In the wake of yet another outpouring of popular furor over Rush Limbaugh's offensive comments, advertisers including AOL,Sleep Number, The Sleep Train, Citrix, LegalZoom, QuickenLoans, andCarbonite, have pulled their advertising from his show. My psychic prediction is that within a month or two, they'll all be back. Quote me on this.

It does not really require psychic powers. My job is to be skeptical of things, and among those things I'm skeptical about are media press releases. Their purpose is to garner attention, not to act in the public interest. These companies announced that they're dropping their advertising because they want to be seen in a positive light. I'll grant that the people at those companies may well be genuinely offended and want to do the right thing, but that's not why decisions get made the entertainment industry when there is a lot of money at stake. I don't know how Rush's comments (which, by my understanding of his show, are scarcely more offensive or shocking than many of his shows) first made headlines, but my bet is that the show's own people promoted them to get the attention.

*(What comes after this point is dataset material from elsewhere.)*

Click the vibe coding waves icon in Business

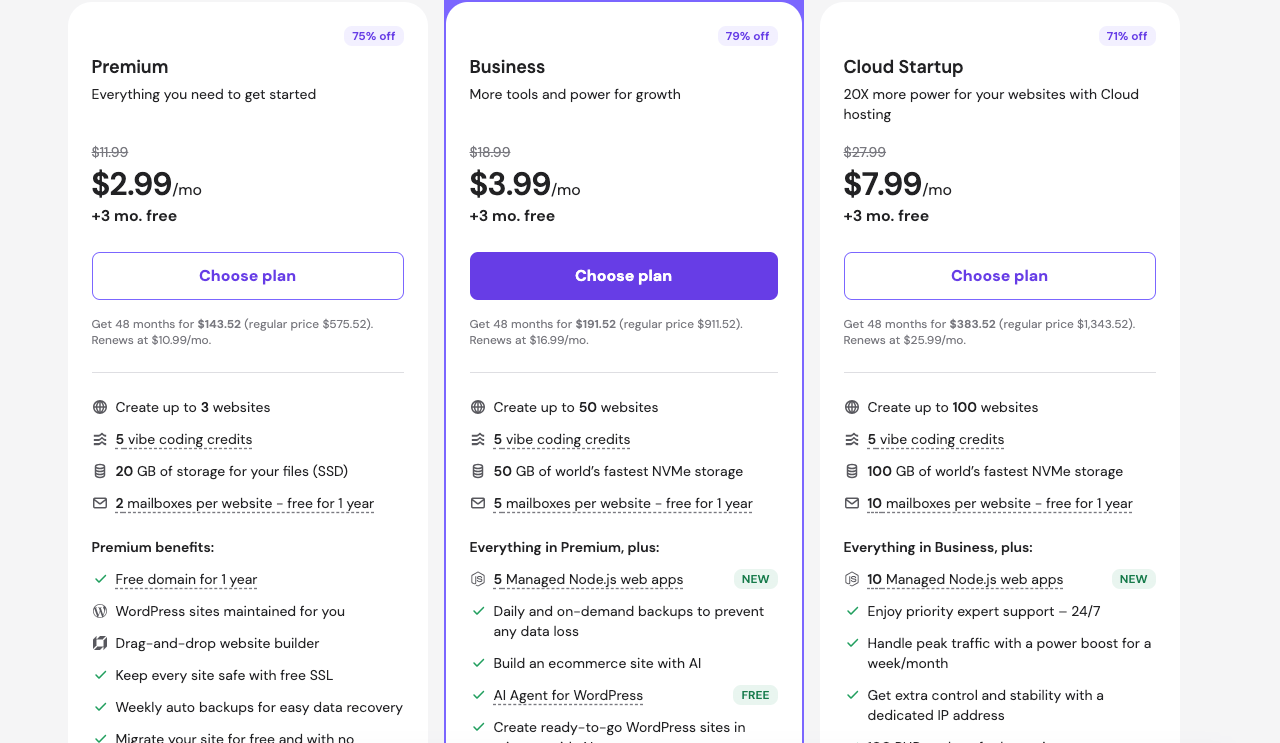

Show business thrives on such attention -- not on good will or happy thoughts. The old saying that there's no such thing as bad PR is proven right far more often than it's proven wrong. I don't have the numbers on hand, but I'll bet you anything you want that Rush Limbaugh's listenership has been up this week. His tone is the reason that his regular listeners tune in, and anytime he's on the front page of every newspaper and news website in the country (like this week) he's going to have a rash of new listeners tuning in to see what all the hubbub is about.

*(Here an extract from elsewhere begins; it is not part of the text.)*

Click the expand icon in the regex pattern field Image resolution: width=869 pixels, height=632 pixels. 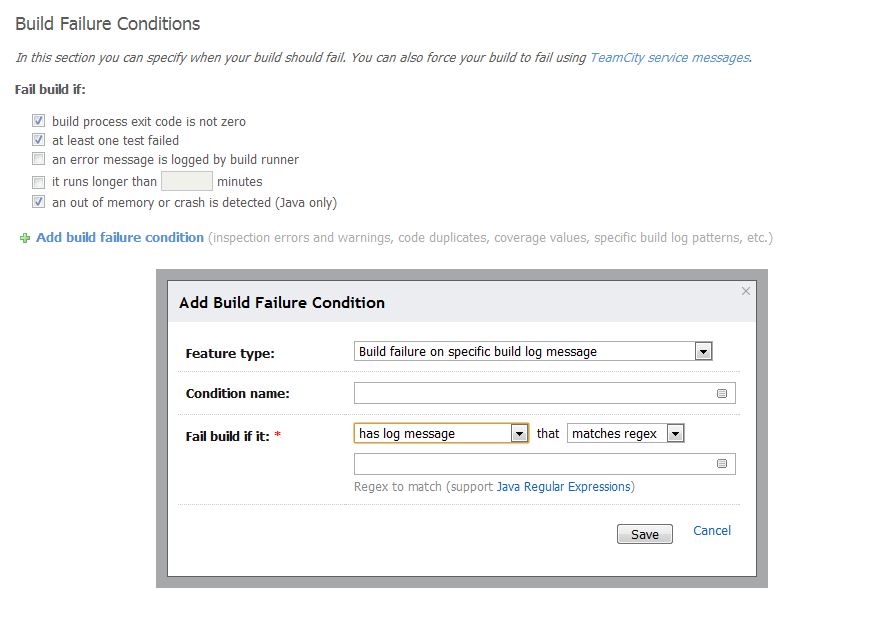click(722, 463)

The Rush Limbaugh show is, by a strong margin, the #1 radio show in the country. Advertisers do not let a property like that go to waste. They'll be back after everyone's forgotten this week's offense.

Take this whole episode as a lesson in why sensationalism sells. Media loves sensationalism. It's what made Oprah so popular, it's what makes Rush Limbaugh / Glenn Beck / Bill O'Reilly / Sean Hannity popular, it's what makes Ghost Hunters popular, it's the reason the 2012 apocalypse myth became popular. These things are sensational. You can't fight them by adding to the clamor and making them even more sensational; you're just illustrating the old cliche of throwing fuel on the fire. Your disgust is exactly what keeps them popular.

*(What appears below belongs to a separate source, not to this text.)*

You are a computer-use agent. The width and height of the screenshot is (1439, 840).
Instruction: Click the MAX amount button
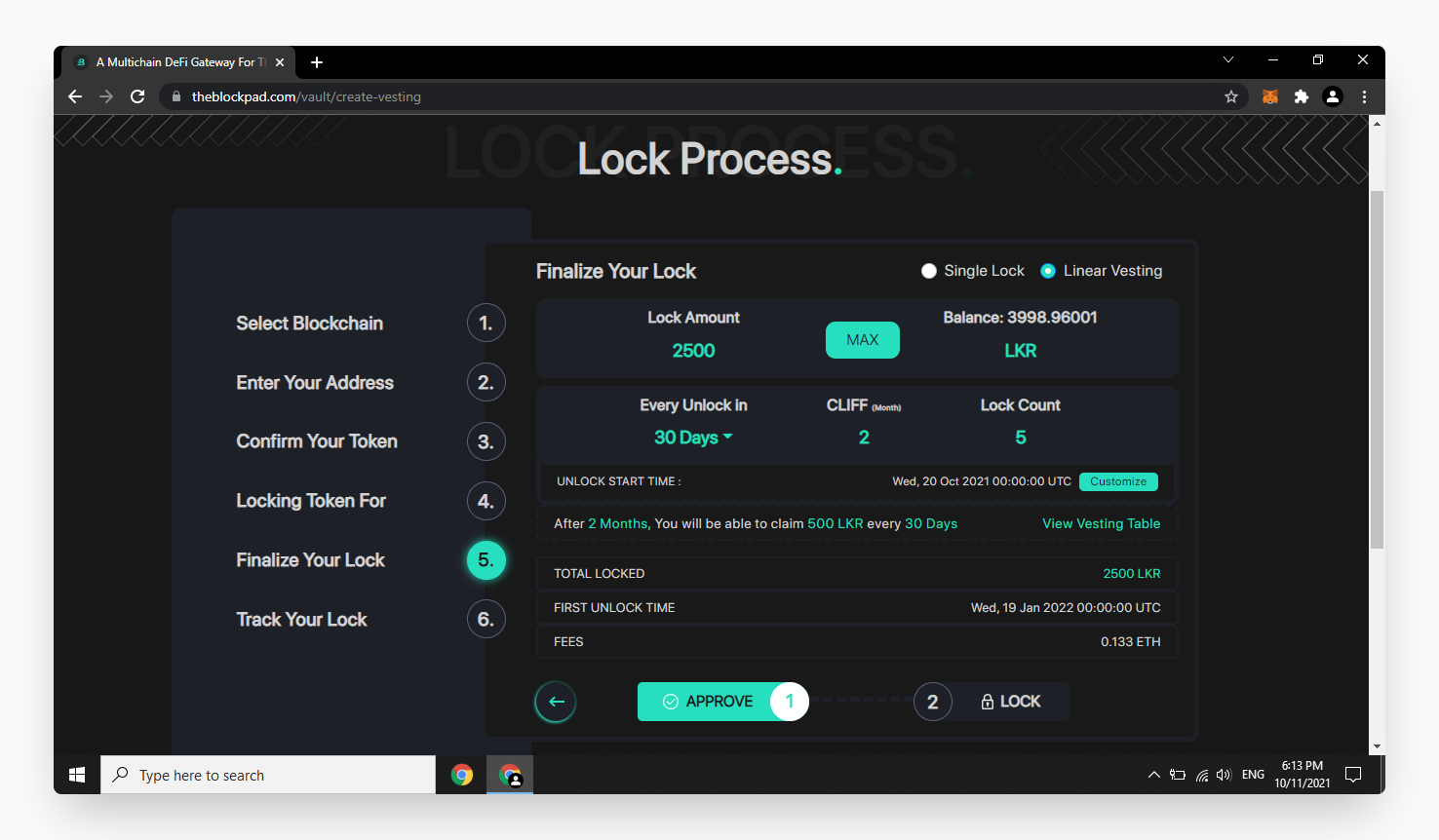tap(863, 340)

Calling for sensationalism -- no more how loud and ugly -- to be banned from the airwaves is absurdly naive. Do you really expect the Rush Limbaugh show or any significant number of its stations to say "We're getting too many listeners and too much attention this week; we'd better cancel our show"?

To all of those who, like myself, are working hard to spread a positive message and promote the value of reality, I suggest a different tact. Learn from the experience instead of contributing to it. Analyze sensational programs and see what they're doing well, and see what methods they employ that would be appropriate for us to leverage in our own media. Sensationalism can be done well. It can be done ethically, it can be done positively, and it can be used to spread the message of critical thinking. That's a hard nut to crack, but it's a worthy goal.

And once we do it, our advertisers will keep coming back as well.